Editor’s note: The Northern Valley Harm Reduction Coalition’s efforts, including its naloxone distribution, are funded not locally but by the state of California.

Green angle missed

Re “Across enemy lines” (Chow, by Jason Cassidy, Sept. 5):

I appreciate the attention given to Burger King’s new Impossible Whopper, as part of a review of recent arrivals on the local fast-food scene, but it seems the article is missing an important point.

The great value of products like the Impossible Whopper is offering alternatives to consumers who crave fast food such as burgers, but without the undesired impacts of raising animals for food. The reviewer admits the “beef” patty tastes fine on its own, much like a real fast-food burger. But the comparison truly stops there.

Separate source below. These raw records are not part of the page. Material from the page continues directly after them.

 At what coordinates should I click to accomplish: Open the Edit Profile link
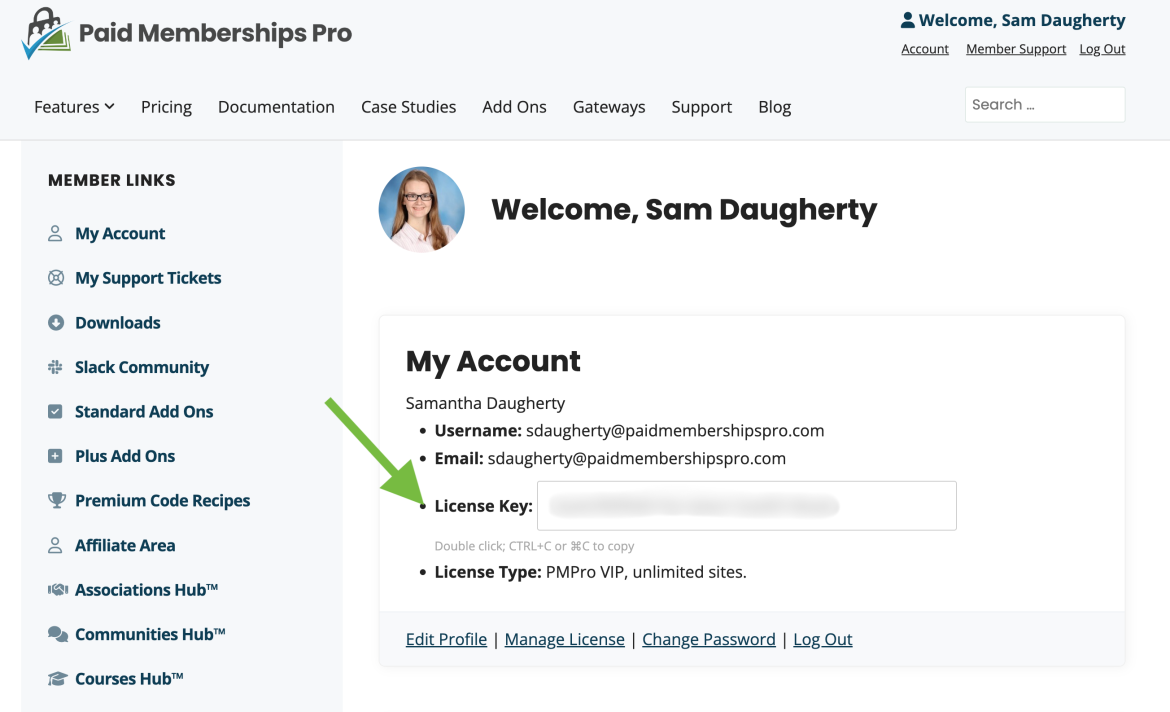tap(446, 638)
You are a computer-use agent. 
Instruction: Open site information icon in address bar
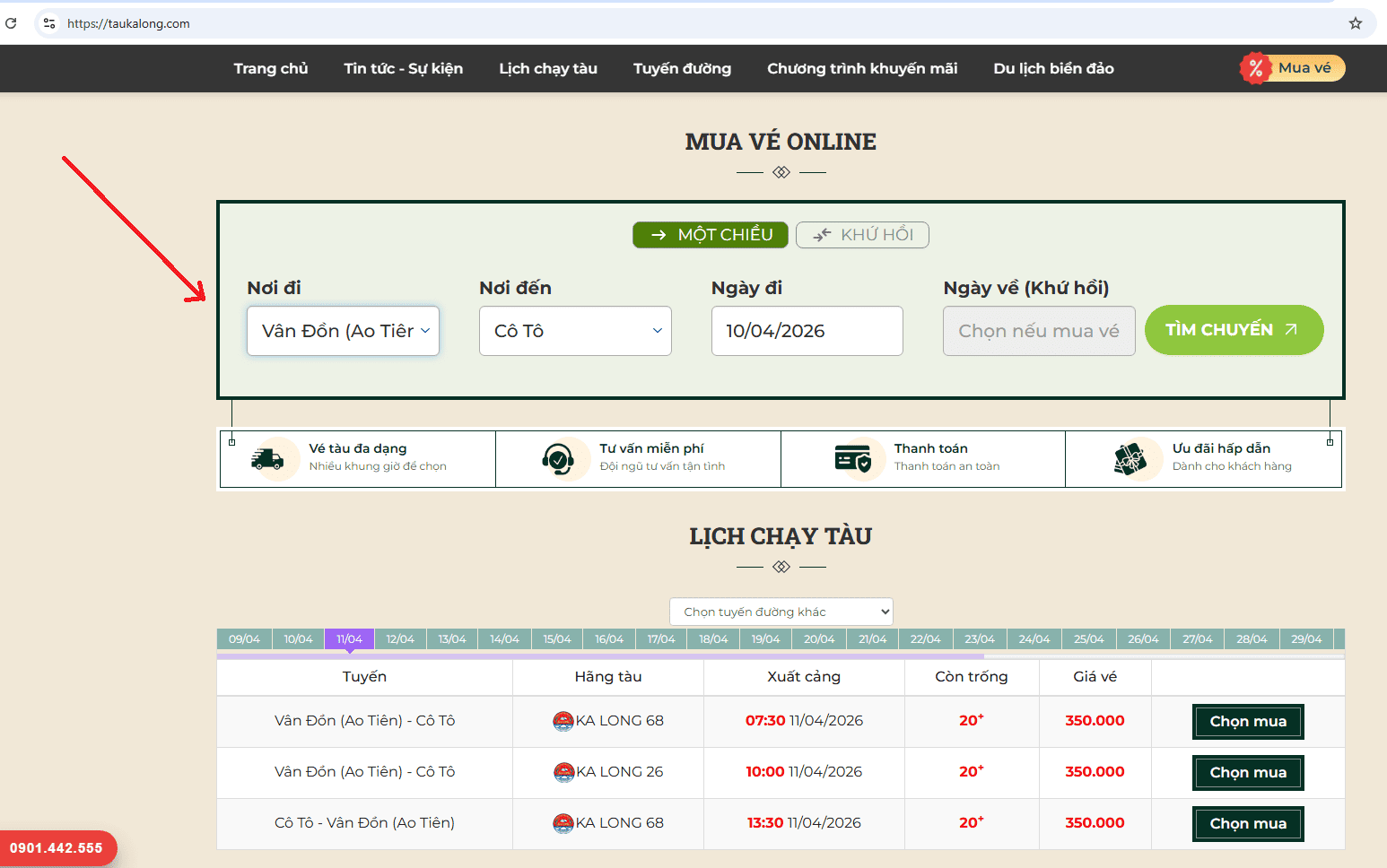tap(49, 23)
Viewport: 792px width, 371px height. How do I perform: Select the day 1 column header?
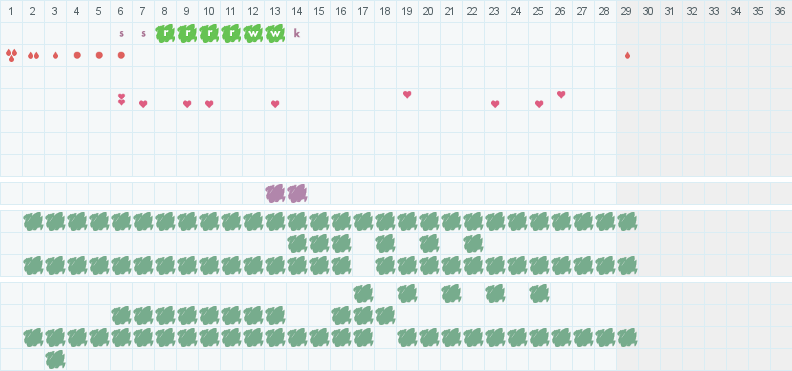coord(11,11)
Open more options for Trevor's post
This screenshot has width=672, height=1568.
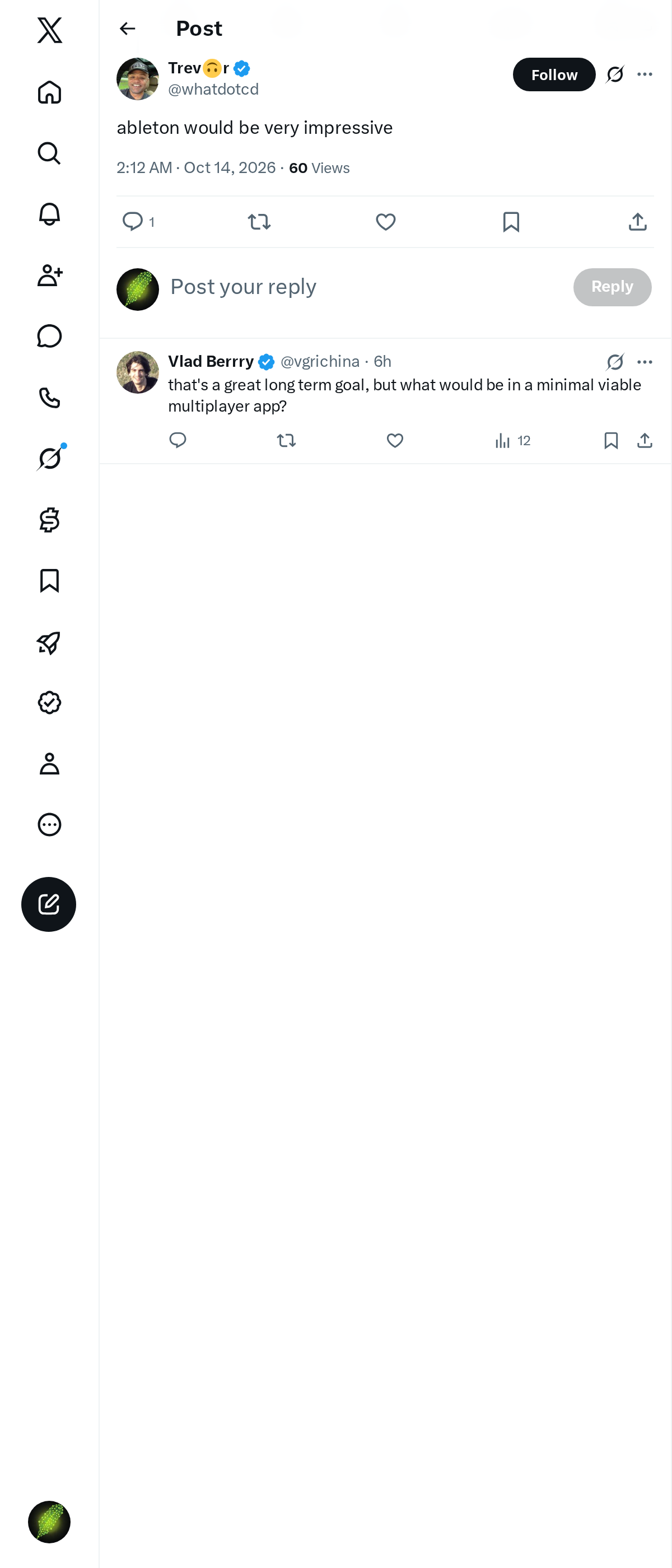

Production of the Impossible Burger avoids most of the consumptive processes of beef production, which is notorious for using prodigious quantities of water and energy, not to mention the release of heat-trapping greenhouse gases responsible for a major portion of human-caused climate change. As I understand it, the mission of the developer of the Impossible Burger (Impossible Foods) was to offer a sustainable and humane alternative to meat for the average consumer.

The Popeyes’ chicken sandwich does not provide that alternative.

Don Miller

Chico

The Donald golfs

In July of 64 A.D., a great fire ravaged Rome for six days, destroying 70 percent of the city and leaving half its population homeless. History recounts Nero fiddling while Rome burned; the actions of an ineffectual leader in a time of crisis.

As Hurricane Dorian bore down on the Bahamas and the eastern shore of the United States, Donald Trump did not fiddle; instead, he golfed. Displaying his own brand of ineffectual leadership, he helicoptered between his luxury golf resorts in New Jersey and Virginia, with cameo stopovers at Camp David. Meanwhile, tens of thousands lost their life’s identity and were left homeless and destitute, and the death toll in the Bahamas is rising.

There are people who say those that tear down Trump hate America. Not so. We hate what he is doing to America: diminishing its status in the world; destroying policies that protect our environment; showing disregard for people who don’t fit the mold of what his tiny brain believes are true Americans.

Trump cares not for the well-being of America, but only for the power it has given him, and how he can use it to enrich his family’s fortune.

Roger S. Beadle

Chico

More on POTUS

It is time for us to properly address the current U.S. president in a more personal, meaningful way. Using the personal pronoun “he.” Let’s use this as follows: President Therump—thus the pronoun in his name.